The bias of self-justification is strong. It affects all of us. Many people seem afraid to acknowledge the true strength of luck in their success, as if that would somehow cheapen its value. That, itself, is an absurd concept: there is no success, anywhere, ever, that did not depend upon a thousand factors aligning out of the blue. In the old days they knew this, and counted such luck as the favor of the gods; in our modern, secular era, we think men are gods and make their own luck - or lack of it. As little as I value the concept of gods, it was a still a superior theory than the Ayn Randian fantasy of self-creation.


Monday, September 17, 2012

Two years before the mast

I've been in Australia two years now. Honestly, it feels like one. Maybe time just goes slower on this side of the globe?

Saturday, September 8, 2012

The only line you need to hear from Obama's speech

"Climate change is not a hoax."

Forget all the policy, and the economics, and everything else: those are details. At the core of everything is process; details are merely a product of process. Science, for example, is a process for generating facts/details; theology, ideology, and pulling things out of your ass are other processes.

And in that one statement, in the mere fact that Obama had to even issue the statement, it is revealed in stark clarity that one political party chooses science as a process, and one does not.

Regardless of your position on any other issue, this single fact alone compels rational voters to one and only one choice.

(I feel compelled by fairness to point out that this did not use to be true; that the Republican party has a long tradition of hard-nosed rationality while the Democrats were into moonbeams and unicorns; but things have changed.)

Thursday, September 6, 2012

The only line you need to hear from Bill Clinton's speech

"Since 1961 … our private economy produced 66 million private-sector jobs. So what's the jobs score? Republicans 24 million, Democrats 42 million."

Politifact says...
Clinton’s figures check out, and they also mirror the broader results we came up with two years ago. Partisans are free to interpret these findings as they wish, but on the numbers, Clinton’s right. We rate his claim True.

Saturday, September 1, 2012

The horses won't shut up

More Republican-bashing, from Republicans:

Today’s Republicans strongly believe that individuals determine their own fates. In a Pew Research Center poll, for example, 57 percent of Republicans believe people are poor because they don’t work hard...

The fact is our destinies are shaped by social forces much more than the current G.O.P. is willing to admit.
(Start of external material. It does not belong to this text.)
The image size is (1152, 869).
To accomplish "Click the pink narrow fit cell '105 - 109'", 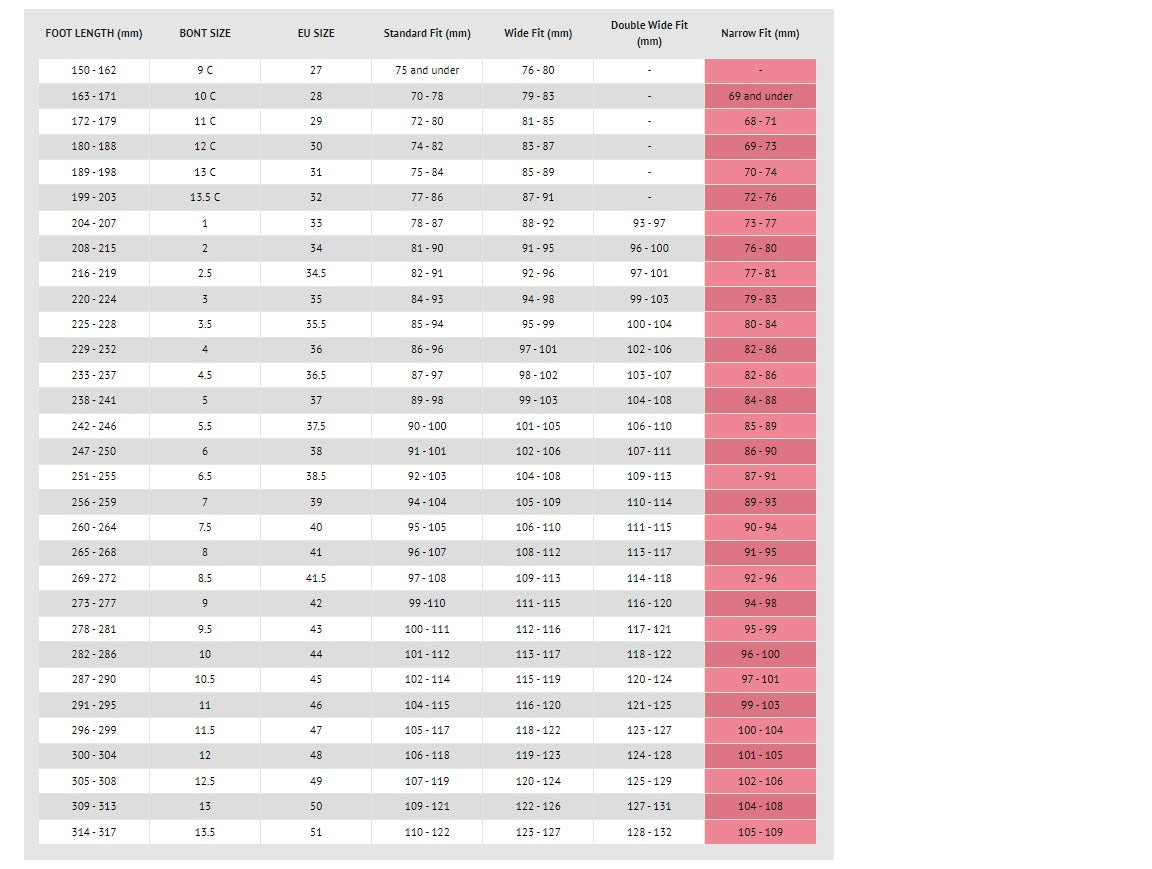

The skills that enable people to flourish are not innate but constructed by circumstances.

David Brooks

Is it fair to call it bashing when it's just the simple truth?

I would be remiss if I didn't link to this:

Paul Ryan's speech in 3 words- dazzling, deceiving, and distracting

Bobo is a well-known shill for the Republicans, so his criticism carries a sting; I don't know Sally Kohn, but her criticism appears on Fox News website, so I think that counts as a Republican source.